╭─ Text shown
The manga was first adapted into a four-episode original video animation (OVA) series, directed by Kazuhiro Furuhashi, which was released in Japan from 1994 to 1995. An animated television series subsequently aired in Japan on TBS between 1996 and 1997, spanning a total of 47 episodes. 20 7-minute mini-specials and one full-length episode was created and broadcast on TBS in 1999. A 26-episode sequel to the series also aired on TBS in 2001. A third animated television series, You're Under Arrest: Full Throttle (逮捕しちゃうぞ フルスロットル, Taiho Shichauzo: Furu Surottoru), aired from 2007 to 2008. Animated by Studio Deen and produced by Bandai Visual, the series featured character designs by Atsuko Nakajima and music by Kow Otani and Yasunori Iwasaki. The first two television series were aired with English subtitles on AXN Asia's networks in Southeast Asia and South Asia.

AnimEigo licensed the initial OVA series, the first television series, and the only full-length television episode of You're Under Arrest that aired in 1999 for North American release. ADV Films subsequently released the 1999 mini-TV episodes that comprised the rest of You're Under Arrest! Mini-Specials as well as the movie. The 2001 TV series, the 2002 OVA TV special and Full Throttle are licensed in North America by Sentai Filmworks and distributed by Section23 Films.

====Film====
A 90-minute anime film, You're Under Arrest: The Movie, was released on April 24, 1999.

===Video game===
Released on March 29, 2001, by Pioneer LDC for the PlayStation, the You're Under Arrest game is a visual novel that introduces three new characters. One of them is a detective named Ryosuke Arisugawa, a 24-year-old plainclothed officer assigned to Bokuto Police Station in order to identify and arrest a hacker who was trying to break into the precinct's network system. Another character is his 18-year-old sister Chiharu Arisugawa, who the player must keep an eye on.
╰─
╭─ Records provided
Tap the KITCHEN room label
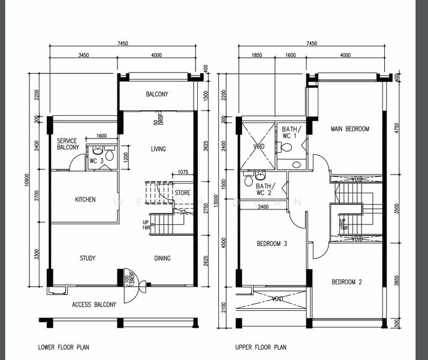click(85, 199)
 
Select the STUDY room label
click(88, 259)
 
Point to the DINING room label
click(162, 259)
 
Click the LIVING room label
click(158, 149)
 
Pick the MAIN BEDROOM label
click(349, 129)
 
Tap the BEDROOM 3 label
click(272, 244)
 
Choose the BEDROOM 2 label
click(348, 281)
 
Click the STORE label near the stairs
click(182, 193)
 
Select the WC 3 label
click(97, 161)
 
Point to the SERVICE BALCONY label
click(67, 144)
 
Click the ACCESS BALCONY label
click(94, 304)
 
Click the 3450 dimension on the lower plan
click(83, 55)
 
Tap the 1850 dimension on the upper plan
click(257, 55)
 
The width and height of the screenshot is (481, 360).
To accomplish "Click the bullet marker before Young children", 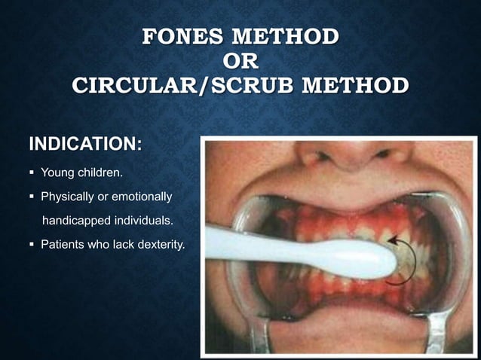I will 32,173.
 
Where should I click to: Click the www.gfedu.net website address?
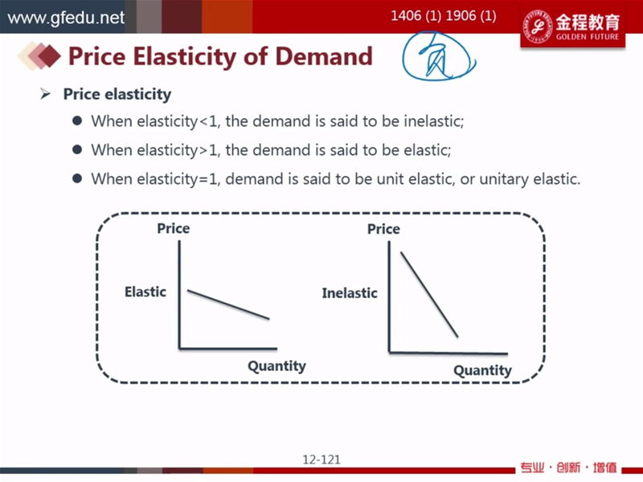pyautogui.click(x=66, y=18)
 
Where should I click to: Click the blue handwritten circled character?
pyautogui.click(x=438, y=56)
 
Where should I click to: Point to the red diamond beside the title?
pyautogui.click(x=48, y=55)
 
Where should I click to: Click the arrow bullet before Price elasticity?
pyautogui.click(x=46, y=94)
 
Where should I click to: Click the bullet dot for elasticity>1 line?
pyautogui.click(x=77, y=149)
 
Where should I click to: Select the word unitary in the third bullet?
pyautogui.click(x=504, y=179)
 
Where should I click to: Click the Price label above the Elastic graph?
pyautogui.click(x=174, y=228)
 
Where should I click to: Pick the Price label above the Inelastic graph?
pyautogui.click(x=383, y=229)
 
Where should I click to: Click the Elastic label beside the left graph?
pyautogui.click(x=145, y=292)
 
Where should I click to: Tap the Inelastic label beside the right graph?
pyautogui.click(x=350, y=293)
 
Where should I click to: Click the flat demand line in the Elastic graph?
pyautogui.click(x=228, y=304)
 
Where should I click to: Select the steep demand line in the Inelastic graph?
pyautogui.click(x=429, y=295)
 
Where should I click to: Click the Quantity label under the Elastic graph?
pyautogui.click(x=276, y=366)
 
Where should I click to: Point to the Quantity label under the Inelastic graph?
pyautogui.click(x=483, y=370)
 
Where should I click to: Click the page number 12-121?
pyautogui.click(x=322, y=460)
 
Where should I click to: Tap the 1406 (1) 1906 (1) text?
pyautogui.click(x=444, y=16)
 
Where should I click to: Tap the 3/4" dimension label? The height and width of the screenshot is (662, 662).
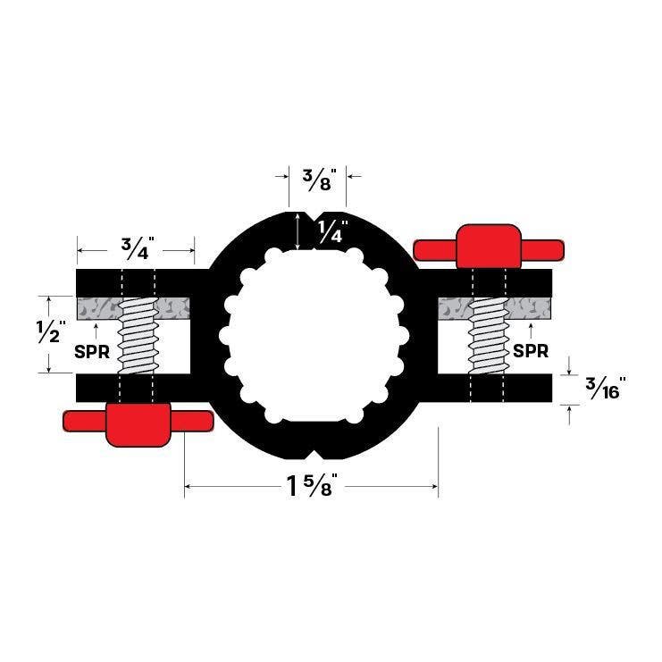point(135,247)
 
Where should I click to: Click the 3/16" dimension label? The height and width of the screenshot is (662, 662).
point(604,389)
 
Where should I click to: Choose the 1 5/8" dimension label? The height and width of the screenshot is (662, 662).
point(311,487)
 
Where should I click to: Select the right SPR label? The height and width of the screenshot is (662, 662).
point(531,351)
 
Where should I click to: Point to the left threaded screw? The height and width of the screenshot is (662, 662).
point(137,335)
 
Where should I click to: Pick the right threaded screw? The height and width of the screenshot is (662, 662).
point(489,335)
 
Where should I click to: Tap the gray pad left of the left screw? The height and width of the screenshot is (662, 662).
point(96,307)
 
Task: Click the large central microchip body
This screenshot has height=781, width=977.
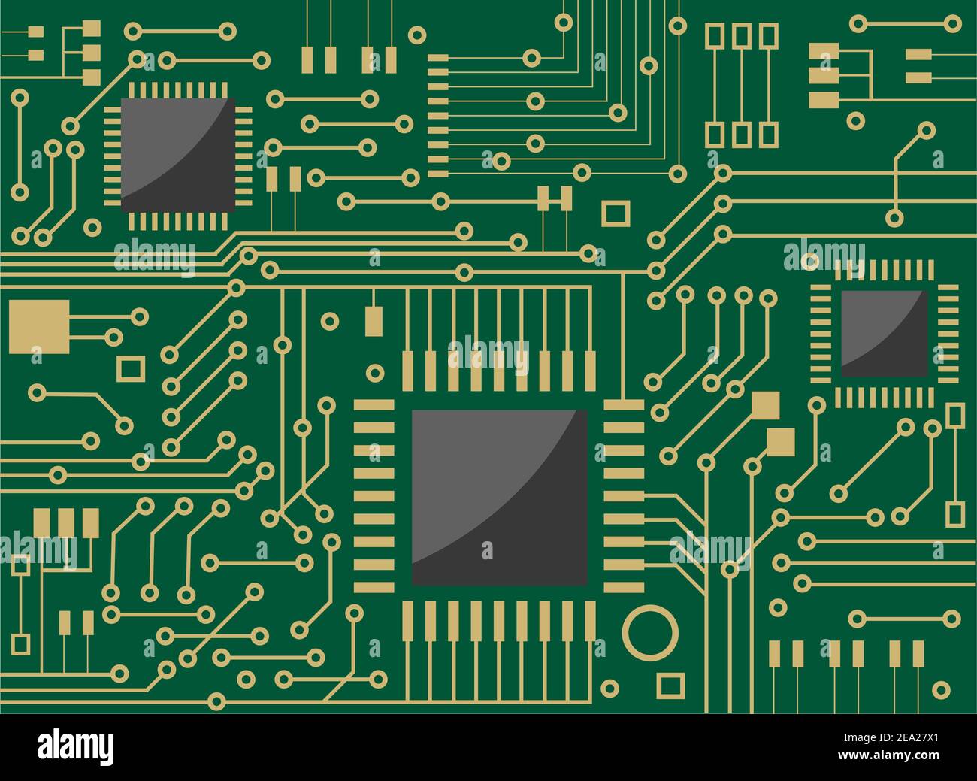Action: click(499, 497)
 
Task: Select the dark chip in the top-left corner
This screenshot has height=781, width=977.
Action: click(177, 153)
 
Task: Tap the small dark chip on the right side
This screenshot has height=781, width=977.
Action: click(884, 333)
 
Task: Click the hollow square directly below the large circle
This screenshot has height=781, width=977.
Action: click(670, 685)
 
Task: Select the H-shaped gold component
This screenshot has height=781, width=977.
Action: click(555, 198)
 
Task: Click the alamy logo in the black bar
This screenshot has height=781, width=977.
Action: click(76, 746)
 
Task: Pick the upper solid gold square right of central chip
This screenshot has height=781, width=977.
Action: click(765, 405)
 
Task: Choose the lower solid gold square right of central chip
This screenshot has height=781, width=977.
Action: click(781, 440)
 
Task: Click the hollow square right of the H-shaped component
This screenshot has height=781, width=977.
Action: click(616, 213)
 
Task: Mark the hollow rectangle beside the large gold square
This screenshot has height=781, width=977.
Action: click(132, 368)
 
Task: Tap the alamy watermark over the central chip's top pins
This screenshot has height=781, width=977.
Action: click(488, 353)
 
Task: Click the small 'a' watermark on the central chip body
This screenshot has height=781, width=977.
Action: click(487, 550)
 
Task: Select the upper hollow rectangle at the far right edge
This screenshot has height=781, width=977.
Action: click(954, 416)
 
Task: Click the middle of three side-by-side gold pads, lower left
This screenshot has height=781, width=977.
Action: click(66, 522)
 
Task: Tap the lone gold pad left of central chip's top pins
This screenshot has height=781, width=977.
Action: click(373, 320)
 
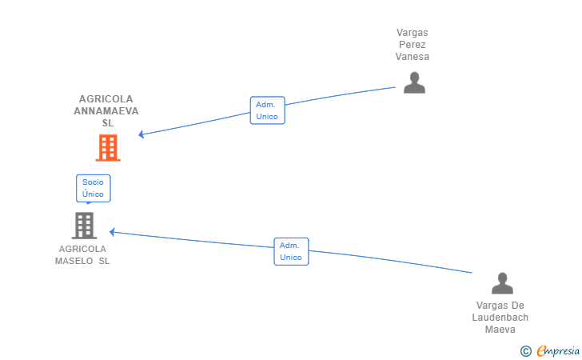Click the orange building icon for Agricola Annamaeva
[108, 148]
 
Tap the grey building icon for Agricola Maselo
[84, 226]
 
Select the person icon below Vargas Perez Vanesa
[414, 83]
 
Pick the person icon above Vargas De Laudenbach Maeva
[502, 284]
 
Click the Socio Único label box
[93, 188]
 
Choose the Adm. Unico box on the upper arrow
[267, 110]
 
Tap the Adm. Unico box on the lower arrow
[291, 251]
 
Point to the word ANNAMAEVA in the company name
[106, 111]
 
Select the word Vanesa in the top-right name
[413, 57]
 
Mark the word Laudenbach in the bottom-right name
[500, 318]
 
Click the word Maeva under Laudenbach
[500, 330]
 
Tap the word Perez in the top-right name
[413, 45]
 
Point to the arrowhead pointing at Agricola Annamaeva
[142, 134]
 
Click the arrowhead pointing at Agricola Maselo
[113, 232]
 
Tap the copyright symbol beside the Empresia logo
[525, 350]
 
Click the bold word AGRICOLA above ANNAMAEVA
[106, 99]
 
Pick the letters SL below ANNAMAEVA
[108, 123]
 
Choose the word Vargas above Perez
[413, 33]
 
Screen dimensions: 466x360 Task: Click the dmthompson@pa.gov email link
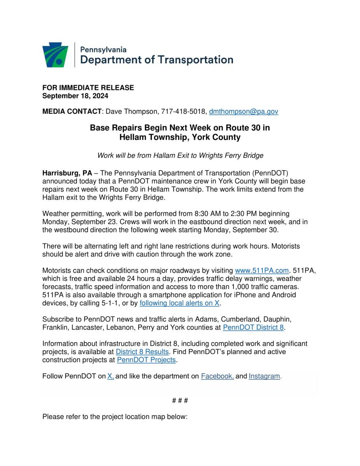point(243,111)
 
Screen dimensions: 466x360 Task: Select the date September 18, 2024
point(75,96)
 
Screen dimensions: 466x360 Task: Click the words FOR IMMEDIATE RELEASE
point(88,88)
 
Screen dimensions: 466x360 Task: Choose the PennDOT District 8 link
point(253,327)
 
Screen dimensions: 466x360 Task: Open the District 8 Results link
point(142,352)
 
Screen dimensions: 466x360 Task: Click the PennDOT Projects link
point(146,360)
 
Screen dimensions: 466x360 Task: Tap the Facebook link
point(217,376)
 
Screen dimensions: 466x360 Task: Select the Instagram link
point(264,376)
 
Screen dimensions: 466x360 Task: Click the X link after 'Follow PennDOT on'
point(110,376)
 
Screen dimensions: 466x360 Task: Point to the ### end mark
point(180,400)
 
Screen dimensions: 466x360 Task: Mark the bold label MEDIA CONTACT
point(72,111)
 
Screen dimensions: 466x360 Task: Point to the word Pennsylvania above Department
point(103,50)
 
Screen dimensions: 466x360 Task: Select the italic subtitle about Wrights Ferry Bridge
point(180,156)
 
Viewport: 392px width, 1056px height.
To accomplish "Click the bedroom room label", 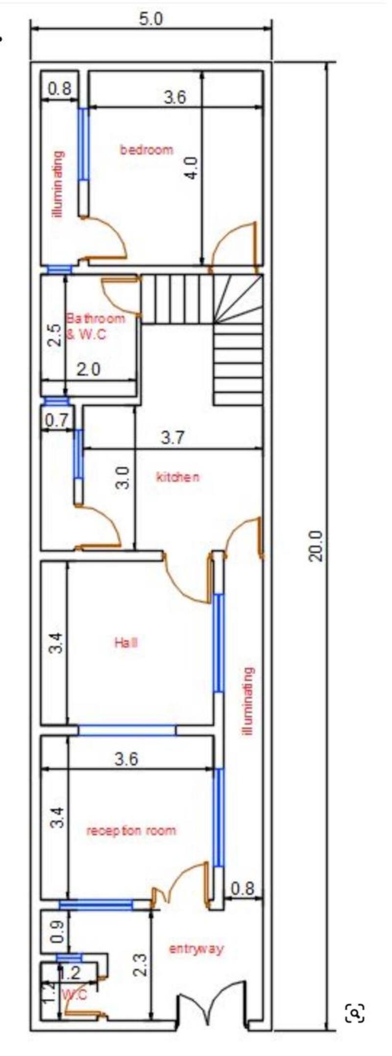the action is (x=147, y=149).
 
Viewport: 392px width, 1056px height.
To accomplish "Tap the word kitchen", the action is (x=177, y=477).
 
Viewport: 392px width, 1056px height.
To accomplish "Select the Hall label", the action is (x=126, y=642).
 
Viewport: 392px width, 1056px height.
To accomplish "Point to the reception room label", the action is (x=131, y=830).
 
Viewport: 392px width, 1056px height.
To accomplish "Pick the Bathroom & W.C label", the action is (x=95, y=326).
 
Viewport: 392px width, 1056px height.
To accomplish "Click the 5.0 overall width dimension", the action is (x=150, y=19).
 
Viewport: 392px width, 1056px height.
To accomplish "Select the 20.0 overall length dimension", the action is (x=317, y=546).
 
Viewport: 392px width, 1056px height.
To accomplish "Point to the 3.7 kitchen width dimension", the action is (x=172, y=437).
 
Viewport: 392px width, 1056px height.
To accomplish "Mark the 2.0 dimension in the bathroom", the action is (x=89, y=369).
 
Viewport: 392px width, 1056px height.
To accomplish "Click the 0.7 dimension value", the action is (x=58, y=420).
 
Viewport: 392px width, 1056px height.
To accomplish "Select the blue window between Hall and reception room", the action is (x=127, y=730).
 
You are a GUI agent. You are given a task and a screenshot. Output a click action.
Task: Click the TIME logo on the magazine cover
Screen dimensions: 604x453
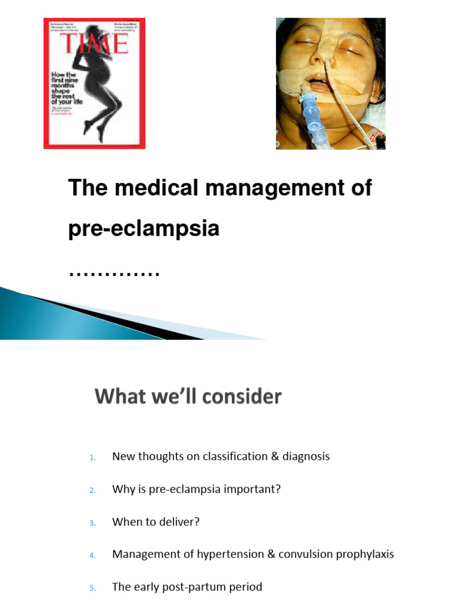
╰─
Problem details: Carry the passage on You're Under Arrest forward from its last sentence. The lines have nothing to do with the passage on You're Under Arrest.

Answer below:
===Novel===
A novel was published by Kodansha. It is a stand-alone story from the series, detailing a fight with Miyuki and Natsumi due to the latter being late for work again in Bokuto Station. Work on the novel had been supervised by Kōsuke Fujishima himself personally with Atsuko Nakajima doing the artwork in the novel.

===TV drama===
A TV drama was created and aired on TV Asahi in 2002. The opening theme song was called "Galaxy" by Nana Katase, and the closing theme was "Through the Rain" by Mariah Carey.

==Reception==
Shortly after You're Under Arrest 2 came out, You're Under Arrest was among the top 10 anime shows in Newtypes August 2001 issue.

Regarding the Full Throttle revival series, Theron Martin commented that "Little that the series does in these episodes is especially fresh or memorable, but if you were always a fan of the Bokuto Traffic Section's antics in the earlier series then that enjoyment is unlikely to fade here.". Similarly, Chris Beveridge said that "Though this season pales for a lot of people because some of the supporting cast are either minimized or gone entirely, I appreciated the return to dealing with the core cast of characters after all this time.".